The tone of the statements issued after the US Fed's FOMC meetings has been rather odd in recent months. Instead of providing a detailed analysis of the current economic situation and the near-term outlook, the FOMC has chosen mainly to restate the general principles underlying its policy approach. The statement after the July 28 FOMC meeting is a further example of this, right from the very first paragraph:
The Federal Reserve is committed to using its full range of tools to support the U.S. economy in this challenging time, thereby promoting its maximum employment and price stability goals.
Sure, this is followed by a brief but detail-free paragraph on the growth outlook, but the really striking thing about the whole document is the treatment of the elephant in the room: the recent surge in inflation to more than 5 percent. There's a whole long paragraph on the Fed's wish to see inflation stabilize at the long-established 2 percent target, but the surge to a way higher level is virtually dismissed in one short sentence:
Inflation has risen, largely reflecting transitory factors.
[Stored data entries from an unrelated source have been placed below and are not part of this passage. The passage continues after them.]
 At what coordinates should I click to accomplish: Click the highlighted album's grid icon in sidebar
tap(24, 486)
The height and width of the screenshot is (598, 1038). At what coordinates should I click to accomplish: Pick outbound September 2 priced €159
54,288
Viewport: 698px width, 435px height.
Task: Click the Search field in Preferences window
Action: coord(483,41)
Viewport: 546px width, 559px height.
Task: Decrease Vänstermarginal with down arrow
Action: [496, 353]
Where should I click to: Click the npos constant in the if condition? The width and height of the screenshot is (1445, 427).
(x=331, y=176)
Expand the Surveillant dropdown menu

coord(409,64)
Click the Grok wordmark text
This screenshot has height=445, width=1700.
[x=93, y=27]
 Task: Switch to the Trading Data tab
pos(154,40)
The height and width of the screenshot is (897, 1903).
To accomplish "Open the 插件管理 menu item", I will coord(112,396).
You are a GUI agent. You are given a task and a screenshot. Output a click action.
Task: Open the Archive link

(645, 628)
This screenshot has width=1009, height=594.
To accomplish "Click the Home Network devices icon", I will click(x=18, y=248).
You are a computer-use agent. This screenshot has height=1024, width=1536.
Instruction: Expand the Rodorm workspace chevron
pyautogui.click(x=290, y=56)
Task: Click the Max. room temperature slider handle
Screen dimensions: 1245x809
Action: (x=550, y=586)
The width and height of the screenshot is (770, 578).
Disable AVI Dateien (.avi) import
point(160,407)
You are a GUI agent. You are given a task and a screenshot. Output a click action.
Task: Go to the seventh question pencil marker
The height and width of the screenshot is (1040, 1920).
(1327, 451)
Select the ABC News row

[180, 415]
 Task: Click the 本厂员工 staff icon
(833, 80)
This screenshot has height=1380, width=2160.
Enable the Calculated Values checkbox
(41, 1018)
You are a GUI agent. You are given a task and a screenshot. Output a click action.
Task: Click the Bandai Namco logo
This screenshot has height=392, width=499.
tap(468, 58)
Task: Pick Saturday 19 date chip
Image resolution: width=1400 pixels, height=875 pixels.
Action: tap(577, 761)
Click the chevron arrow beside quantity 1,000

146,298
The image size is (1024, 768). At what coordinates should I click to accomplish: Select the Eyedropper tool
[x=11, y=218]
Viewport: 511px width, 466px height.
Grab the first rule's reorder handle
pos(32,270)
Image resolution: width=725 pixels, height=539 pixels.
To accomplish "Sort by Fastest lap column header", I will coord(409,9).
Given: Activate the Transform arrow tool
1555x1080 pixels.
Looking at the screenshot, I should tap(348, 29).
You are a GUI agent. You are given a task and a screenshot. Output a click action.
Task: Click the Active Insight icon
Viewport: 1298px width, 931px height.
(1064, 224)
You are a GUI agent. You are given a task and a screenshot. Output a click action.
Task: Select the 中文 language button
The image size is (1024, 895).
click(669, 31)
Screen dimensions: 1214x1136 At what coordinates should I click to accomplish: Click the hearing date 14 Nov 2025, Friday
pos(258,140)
The press conference after the statement was released suggests that the Fed may not be as confident about the "transitory" part as the statement implies. Chair Jerome Powell's comment about the inflation picture is ever so slightly evasive:
“Inflation is running well above our 2% objective, and has been for a few months, and is expected to run certainly above our objective for a few months before we believe it’ll move back down toward our objective. The question of whether we’ve met that objective, formally, is really one for the committee to make,” Powell said.
So the FOMC gets to set the exam, take the exam and then decide whether it has passed the exam? Powell certainly does not want the markets to make that decision for the Fed: if that were to happen, the supposedly "well-anchored" expectation of 2 percent inflation might quickly evaporate. There can be little doubt that the rise in inflation has been hotter and more prolonged than the Fed expected, and Powell is now admitting that it may persist much longer than the term "transitory" initially seemed to suggest.
This all suggests that the Fed's accommodative approach is riskier now than it has been at any time since the pandemic began. To no-one's surprise, the FOMC left the funds target unchanged this week, but markets are looking for tightening to come some time in 2022. There is the faintest of hints in the wording of the statement that the Fed is thinking about how and when it might be advisable to "taper" its quantitative easing program, but for now those asset purchases will continue. If the Fed is wrong about the inflation outlook, things could get interesting, and not in a good way.